■ What you have to do
Locate the string "carbonicum" in the records below. Copy every line where it occurs.

-- Opening Marker --

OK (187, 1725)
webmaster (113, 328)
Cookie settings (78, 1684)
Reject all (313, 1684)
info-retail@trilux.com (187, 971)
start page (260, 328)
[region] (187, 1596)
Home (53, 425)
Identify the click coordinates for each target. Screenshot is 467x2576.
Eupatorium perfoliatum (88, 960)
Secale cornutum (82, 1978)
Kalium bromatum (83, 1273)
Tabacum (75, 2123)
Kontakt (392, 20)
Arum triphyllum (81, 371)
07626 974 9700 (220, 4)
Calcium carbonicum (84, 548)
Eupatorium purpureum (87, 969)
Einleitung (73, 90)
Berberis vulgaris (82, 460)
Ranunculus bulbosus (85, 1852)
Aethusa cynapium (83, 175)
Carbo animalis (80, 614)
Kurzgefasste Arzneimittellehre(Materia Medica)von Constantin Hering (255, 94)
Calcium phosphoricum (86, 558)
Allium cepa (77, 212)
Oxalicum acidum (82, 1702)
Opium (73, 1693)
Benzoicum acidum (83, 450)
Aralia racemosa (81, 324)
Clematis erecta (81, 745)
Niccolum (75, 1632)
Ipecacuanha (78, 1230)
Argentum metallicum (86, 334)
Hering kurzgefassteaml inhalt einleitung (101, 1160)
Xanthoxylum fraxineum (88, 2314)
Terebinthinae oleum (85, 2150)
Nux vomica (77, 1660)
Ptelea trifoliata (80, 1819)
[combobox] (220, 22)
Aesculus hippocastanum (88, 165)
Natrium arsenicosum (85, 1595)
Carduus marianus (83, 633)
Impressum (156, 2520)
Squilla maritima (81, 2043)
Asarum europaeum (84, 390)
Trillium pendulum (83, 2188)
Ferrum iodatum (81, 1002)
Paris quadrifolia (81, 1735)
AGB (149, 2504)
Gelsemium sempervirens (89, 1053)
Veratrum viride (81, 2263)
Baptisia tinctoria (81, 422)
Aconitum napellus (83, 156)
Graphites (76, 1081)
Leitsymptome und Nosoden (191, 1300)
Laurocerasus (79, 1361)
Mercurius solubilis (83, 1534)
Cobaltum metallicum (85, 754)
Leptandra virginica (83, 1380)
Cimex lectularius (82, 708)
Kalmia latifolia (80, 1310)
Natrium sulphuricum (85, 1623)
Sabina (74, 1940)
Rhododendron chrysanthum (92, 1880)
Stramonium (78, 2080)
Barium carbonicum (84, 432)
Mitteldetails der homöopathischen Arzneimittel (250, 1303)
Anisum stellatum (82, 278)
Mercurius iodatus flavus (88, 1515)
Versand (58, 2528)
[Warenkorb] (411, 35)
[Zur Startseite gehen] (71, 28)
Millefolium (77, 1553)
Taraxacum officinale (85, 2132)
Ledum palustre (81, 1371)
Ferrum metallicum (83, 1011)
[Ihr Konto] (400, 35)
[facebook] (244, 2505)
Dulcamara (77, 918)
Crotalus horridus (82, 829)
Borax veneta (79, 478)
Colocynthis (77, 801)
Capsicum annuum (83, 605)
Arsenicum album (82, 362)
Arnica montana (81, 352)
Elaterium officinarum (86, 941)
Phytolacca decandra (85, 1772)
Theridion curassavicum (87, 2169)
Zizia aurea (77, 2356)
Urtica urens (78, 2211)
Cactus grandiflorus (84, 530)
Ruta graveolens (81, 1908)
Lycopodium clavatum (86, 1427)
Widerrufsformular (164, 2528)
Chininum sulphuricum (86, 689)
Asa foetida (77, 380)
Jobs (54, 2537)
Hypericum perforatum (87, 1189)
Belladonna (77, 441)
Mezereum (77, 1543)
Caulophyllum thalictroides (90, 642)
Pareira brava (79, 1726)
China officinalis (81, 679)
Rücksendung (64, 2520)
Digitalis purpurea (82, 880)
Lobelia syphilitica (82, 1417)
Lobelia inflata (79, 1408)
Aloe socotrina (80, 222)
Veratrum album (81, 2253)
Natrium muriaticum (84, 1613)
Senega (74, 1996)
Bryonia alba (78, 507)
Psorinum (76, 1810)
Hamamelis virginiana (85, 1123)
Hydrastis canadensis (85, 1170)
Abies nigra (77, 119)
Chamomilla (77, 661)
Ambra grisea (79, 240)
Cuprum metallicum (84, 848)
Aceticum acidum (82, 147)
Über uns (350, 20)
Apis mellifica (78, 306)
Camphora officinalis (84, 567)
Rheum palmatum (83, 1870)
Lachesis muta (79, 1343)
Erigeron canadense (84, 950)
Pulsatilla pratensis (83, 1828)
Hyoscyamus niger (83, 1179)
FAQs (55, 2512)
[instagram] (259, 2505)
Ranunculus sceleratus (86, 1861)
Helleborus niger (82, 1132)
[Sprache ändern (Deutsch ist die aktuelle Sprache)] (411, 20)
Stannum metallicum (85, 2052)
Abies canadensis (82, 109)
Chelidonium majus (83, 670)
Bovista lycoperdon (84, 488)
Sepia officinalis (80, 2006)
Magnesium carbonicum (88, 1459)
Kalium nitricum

-- Closing Marker --

■ Response box
Calcium carbonicum (84, 548)
Barium carbonicum (84, 432)
Magnesium carbonicum (88, 1459)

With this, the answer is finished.